Task to complete =
Which lines in the rows below contain the string "depth"? Pick out each such line, treating case as significant.

(Part of a data file)
========================================================================

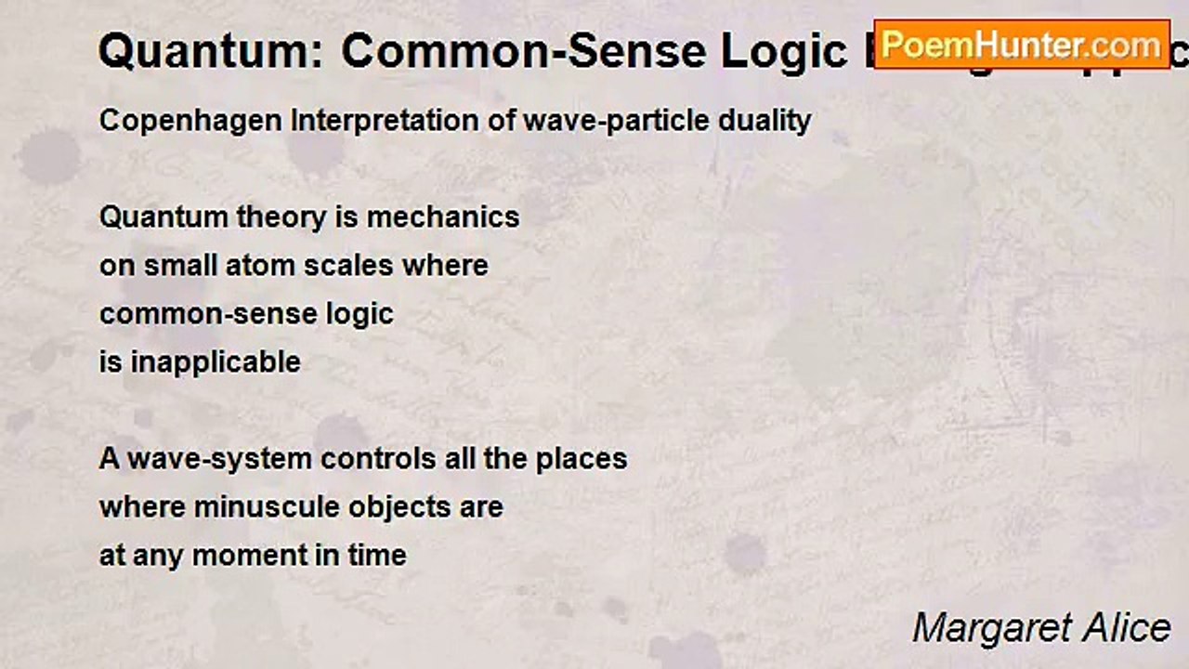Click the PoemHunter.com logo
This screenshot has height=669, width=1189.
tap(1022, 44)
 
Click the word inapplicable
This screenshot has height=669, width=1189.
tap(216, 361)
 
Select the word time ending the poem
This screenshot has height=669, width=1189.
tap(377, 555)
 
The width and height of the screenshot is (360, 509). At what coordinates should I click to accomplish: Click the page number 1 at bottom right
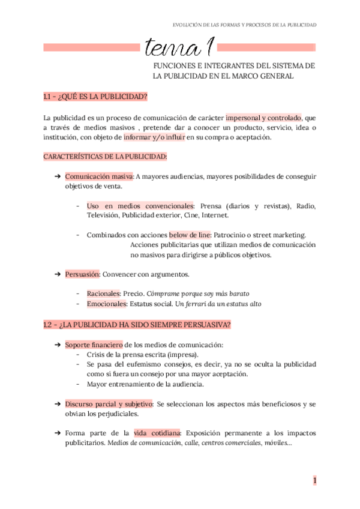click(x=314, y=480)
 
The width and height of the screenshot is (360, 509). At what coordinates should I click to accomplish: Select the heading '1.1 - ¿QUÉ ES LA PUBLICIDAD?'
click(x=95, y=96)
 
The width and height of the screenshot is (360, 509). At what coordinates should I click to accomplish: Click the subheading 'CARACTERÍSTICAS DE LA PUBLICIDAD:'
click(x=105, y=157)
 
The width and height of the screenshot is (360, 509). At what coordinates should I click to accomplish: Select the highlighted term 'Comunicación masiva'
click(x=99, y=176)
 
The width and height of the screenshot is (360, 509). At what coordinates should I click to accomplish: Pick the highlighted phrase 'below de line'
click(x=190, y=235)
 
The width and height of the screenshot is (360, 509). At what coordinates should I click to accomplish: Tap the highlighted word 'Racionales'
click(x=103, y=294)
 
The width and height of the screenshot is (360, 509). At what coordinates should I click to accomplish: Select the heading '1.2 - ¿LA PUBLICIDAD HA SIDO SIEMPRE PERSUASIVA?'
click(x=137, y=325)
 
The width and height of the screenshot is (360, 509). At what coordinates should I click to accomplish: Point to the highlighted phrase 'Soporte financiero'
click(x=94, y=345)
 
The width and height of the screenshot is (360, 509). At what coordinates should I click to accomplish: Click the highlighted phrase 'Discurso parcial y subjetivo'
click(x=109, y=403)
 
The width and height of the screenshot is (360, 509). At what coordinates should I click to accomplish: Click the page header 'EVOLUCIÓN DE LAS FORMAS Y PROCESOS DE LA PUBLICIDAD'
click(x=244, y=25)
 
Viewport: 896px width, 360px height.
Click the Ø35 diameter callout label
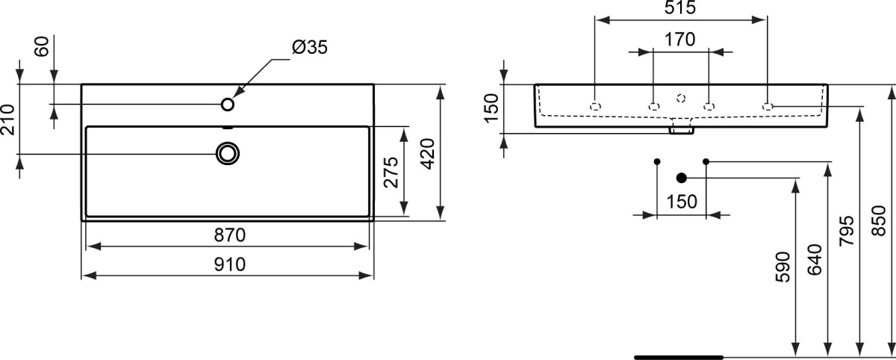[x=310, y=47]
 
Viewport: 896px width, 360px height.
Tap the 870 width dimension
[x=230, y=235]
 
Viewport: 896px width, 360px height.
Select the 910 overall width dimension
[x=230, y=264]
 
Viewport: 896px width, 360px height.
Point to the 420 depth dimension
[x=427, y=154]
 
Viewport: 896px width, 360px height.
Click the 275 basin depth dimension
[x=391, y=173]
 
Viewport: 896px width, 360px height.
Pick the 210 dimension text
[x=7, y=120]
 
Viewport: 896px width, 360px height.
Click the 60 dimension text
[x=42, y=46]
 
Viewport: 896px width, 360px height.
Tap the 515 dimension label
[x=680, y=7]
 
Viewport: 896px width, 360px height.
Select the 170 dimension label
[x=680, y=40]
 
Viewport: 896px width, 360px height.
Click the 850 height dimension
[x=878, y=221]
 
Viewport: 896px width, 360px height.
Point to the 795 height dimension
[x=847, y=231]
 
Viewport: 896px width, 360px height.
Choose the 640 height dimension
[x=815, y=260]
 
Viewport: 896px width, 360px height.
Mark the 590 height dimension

========================================================================

Reply to the task =
Point to the 420 depth dimension
Click the 275 basin depth dimension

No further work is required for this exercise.